§ **WORK ORDER**
All that is wanted is an exact copy of the lines below, starting at the one that contains "2021年12月 (389, 1317)" and running to the end.

------

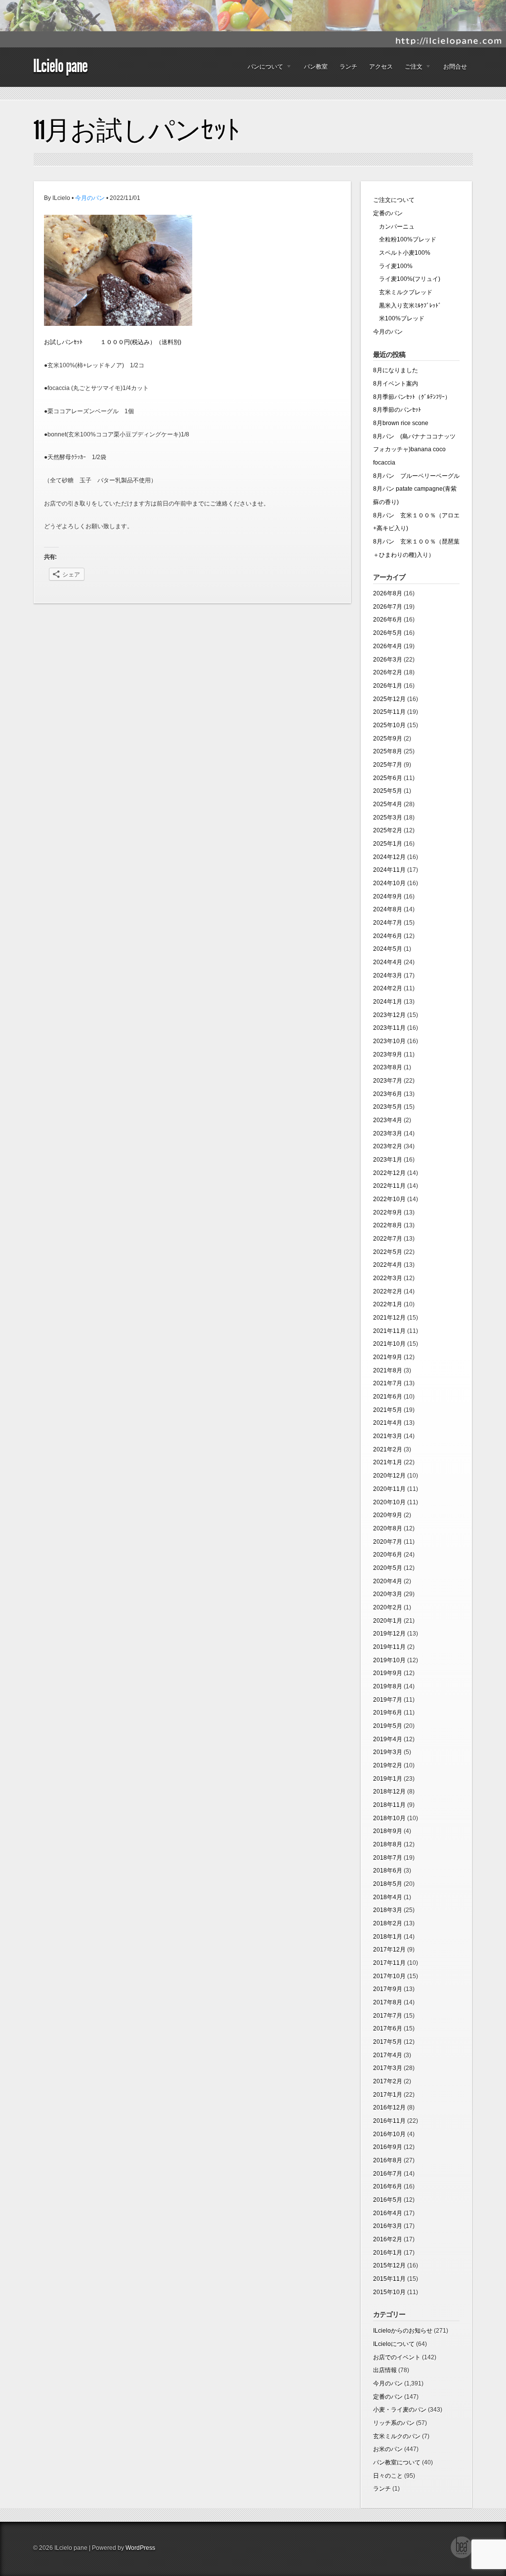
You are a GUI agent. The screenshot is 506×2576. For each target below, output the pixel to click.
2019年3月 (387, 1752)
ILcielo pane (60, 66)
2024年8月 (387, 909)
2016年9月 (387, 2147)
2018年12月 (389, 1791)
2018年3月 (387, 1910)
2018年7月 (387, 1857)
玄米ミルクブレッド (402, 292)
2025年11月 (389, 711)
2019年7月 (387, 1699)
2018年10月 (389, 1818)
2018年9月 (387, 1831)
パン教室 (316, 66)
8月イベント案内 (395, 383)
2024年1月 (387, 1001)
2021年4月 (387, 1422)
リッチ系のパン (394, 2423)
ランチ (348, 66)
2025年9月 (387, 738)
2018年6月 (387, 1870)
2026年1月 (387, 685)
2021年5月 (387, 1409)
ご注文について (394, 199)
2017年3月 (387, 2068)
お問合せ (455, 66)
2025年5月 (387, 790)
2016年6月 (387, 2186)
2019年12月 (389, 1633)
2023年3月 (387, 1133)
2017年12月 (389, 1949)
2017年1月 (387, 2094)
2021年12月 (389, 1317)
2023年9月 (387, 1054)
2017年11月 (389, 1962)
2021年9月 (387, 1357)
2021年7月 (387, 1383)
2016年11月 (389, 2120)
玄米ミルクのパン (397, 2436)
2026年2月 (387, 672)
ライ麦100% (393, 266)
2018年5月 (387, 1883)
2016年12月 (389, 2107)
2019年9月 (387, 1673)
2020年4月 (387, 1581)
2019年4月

------

§ **OUTPUT FOR THIS EXERCISE**
2021年12月 (389, 1317)
2023年9月 (387, 1054)
2017年11月 (389, 1962)
2021年9月 (387, 1357)
2021年7月 (387, 1383)
2016年11月 (389, 2120)
玄米ミルクのパン (397, 2436)
2026年2月 (387, 672)
ライ麦100% (393, 266)
2018年5月 (387, 1883)
2016年12月 (389, 2107)
2019年9月 (387, 1673)
2020年4月 (387, 1581)
2019年4月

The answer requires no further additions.